OpenAI dan Anthropic mendukung rancangan undang-undang AI yang berbeda di Dewan Perwakilan Illinois. RUU ini mencoba menjawab apa yang harus dilakukan ketika AI menyebabkan sesuatu yang sangat buruk.
Ini adalah babak terbaru dalam perseteruan berkelanjutan kedua perusahaan tentang keamanan dan regulasi AI. CEO mereka saling menyerang di publik atas pendekatan masing-masing.
OpenAI mendukung RUU SB 3444. Dalam RUU ini, pengembang AI terdepan tidak akan bertanggung jawab jika menyebabkan kematian atau cedera serius pada 100 orang atau lebih, atau kerusakan properti lebih dari $1 miliar. Perlindungan ini termasuk jika AI memungkinkan pembuatan senjata kimia, biologis, radiologis, atau nuklir.
Minggu ini, Anthropic mengatakan mereka menolak RUU tersebut, seperti pertama kali dilaporkan WIRED.
“Kami menolak RUU ini. Undang-undang transparansi yang baik harus memastikan keamanan publik dan akuntabilitas perusahaan yang mengembangkan teknologi kuat ini, bukan memberi kartu bebas dari tanggung jawab,” kata Cesar Fernandez dari Anthropic.
Sebaliknya, Anthropic mendukung RUU terpisah, SB 3261. RUU ini mewajibkan pengembang AI mempublikasikan rencana keamanan publik dan perlindungan anak di situs web mereka. RUU ini juga membuat sistem pelaporan insiden untuk memberi tahu publik tentang risiko bencana.
RUU ini juga mencakup keselamatan anak, yang tidak ada dalam RUU yang didukung OpenAI. Dalam SB 3261, pengembang AI bisa bertanggung jawab jika model mereka menyebabkan distress emosional parah, kematian, atau cedera pada anak.
Standar yang ‘Sangat Rendah’
Para ahli mengatakan SB 3444 kecil kemungkinan disetujui karena pendekatannya terlalu lemah untuk tanggung jawab perusahaan. Illinois sendiri sudah menjadi pemimpin dalam regulasi AI.
SB 3444 mewajibkan perusahaan memiliki rencana keamanan AI publik, tapi tidak ada ukuran penegakannya. Jika pengembang tidak “sengaja atau ceroboh” menyebabkan insiden, mereka akan dilindungi dari tuntutan.
Standar “sengaja atau ceroboh” bukanlah standar hukum umum untuk kegiatan sangat berbahaya, kata Anat Lior, pakar tanggung jawab AI. “Mereka menetapkan standar yang sangat rendah di sini. Membuktikan bahwa Anda melakukan sesuatu secara sengaja dengan AI akan sangat sulit.”
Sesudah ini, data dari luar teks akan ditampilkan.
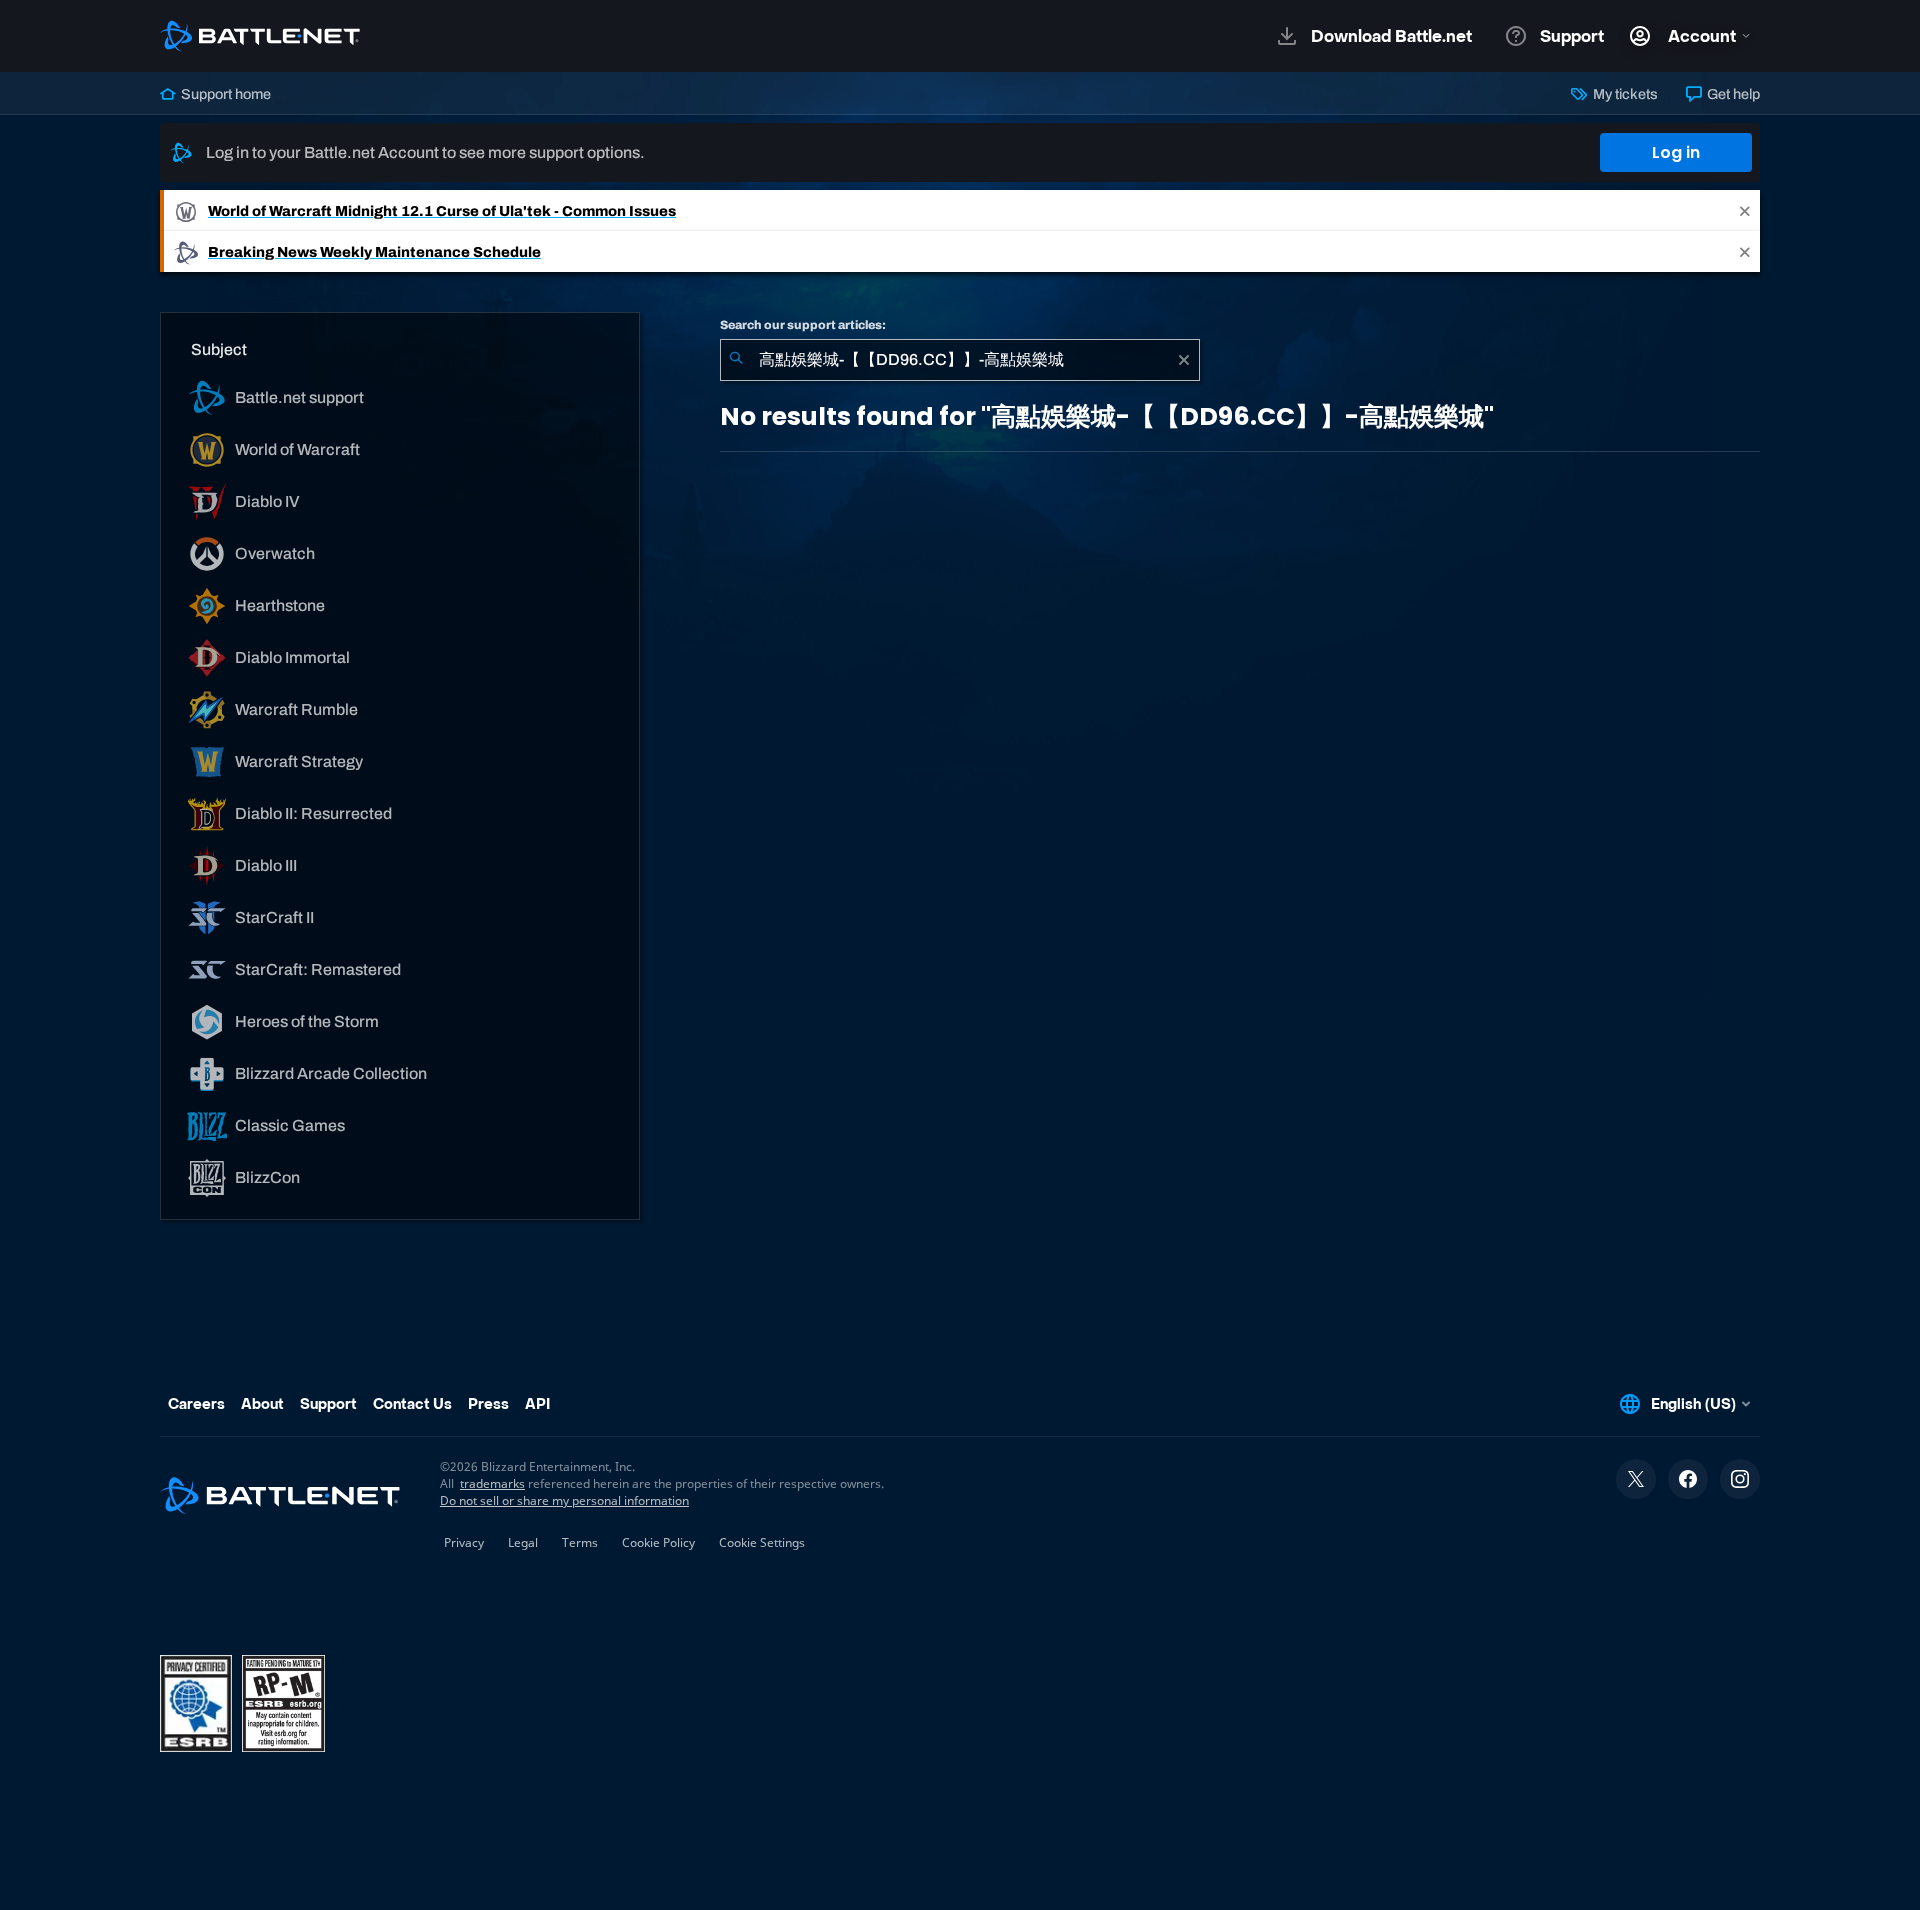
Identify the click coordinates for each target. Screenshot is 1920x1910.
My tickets (1623, 94)
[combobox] (960, 360)
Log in (1676, 152)
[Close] (1745, 210)
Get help (1732, 94)
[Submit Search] (736, 360)
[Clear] (1184, 360)
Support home (224, 94)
Profesor hukum Gabriel Weil mengatakan pendekatan RUU yang didukung OpenAI itu “sulit dipertahankan”. “Itu seperti persyaratan yang sangat lemah, dan sebagai gantinya Anda dapat perlindungan hampir total dari tanggung jawab.”
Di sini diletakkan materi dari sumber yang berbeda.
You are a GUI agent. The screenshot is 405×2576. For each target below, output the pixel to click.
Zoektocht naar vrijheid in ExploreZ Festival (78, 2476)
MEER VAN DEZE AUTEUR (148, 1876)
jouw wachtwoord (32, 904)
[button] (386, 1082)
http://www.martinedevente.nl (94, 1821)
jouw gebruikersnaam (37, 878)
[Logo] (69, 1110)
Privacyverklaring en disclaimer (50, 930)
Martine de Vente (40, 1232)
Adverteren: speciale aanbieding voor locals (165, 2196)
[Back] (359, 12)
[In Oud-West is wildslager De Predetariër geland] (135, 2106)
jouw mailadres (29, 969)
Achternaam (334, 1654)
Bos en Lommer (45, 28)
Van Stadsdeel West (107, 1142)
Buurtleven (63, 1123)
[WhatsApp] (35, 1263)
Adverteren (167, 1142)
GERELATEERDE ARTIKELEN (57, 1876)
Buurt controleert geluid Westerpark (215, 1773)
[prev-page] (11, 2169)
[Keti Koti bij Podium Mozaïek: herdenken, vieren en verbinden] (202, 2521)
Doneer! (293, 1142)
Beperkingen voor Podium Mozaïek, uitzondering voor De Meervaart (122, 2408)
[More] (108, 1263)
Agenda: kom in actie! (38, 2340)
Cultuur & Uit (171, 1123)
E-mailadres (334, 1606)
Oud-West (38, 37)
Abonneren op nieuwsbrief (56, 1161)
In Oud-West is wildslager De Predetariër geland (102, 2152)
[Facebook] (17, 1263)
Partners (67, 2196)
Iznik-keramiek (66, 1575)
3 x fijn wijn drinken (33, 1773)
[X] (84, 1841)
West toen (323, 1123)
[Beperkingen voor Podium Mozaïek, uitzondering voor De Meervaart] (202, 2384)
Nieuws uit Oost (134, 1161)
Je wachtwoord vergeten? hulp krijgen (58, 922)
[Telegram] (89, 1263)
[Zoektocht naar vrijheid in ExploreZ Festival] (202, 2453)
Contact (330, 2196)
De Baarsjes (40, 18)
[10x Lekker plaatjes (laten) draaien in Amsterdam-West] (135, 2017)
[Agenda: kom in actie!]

Juru bicara OpenAI mengatakan perusahaan mendukung pendekatan SB 3444 karena mengurangi “risiko bahaya serius dari sistem AI paling canggih sambil tetap mengizinkan teknologi ini digunakan masyarakat.”
Mereka menambahkan bahwa OpenAI mendukung upaya meningkatkan transparansi dan pengurangan risiko dalam protokol keamanan AI. Perusahaan akan terus bekerja dengan negara bagian sambil menunggu undang-undang federal.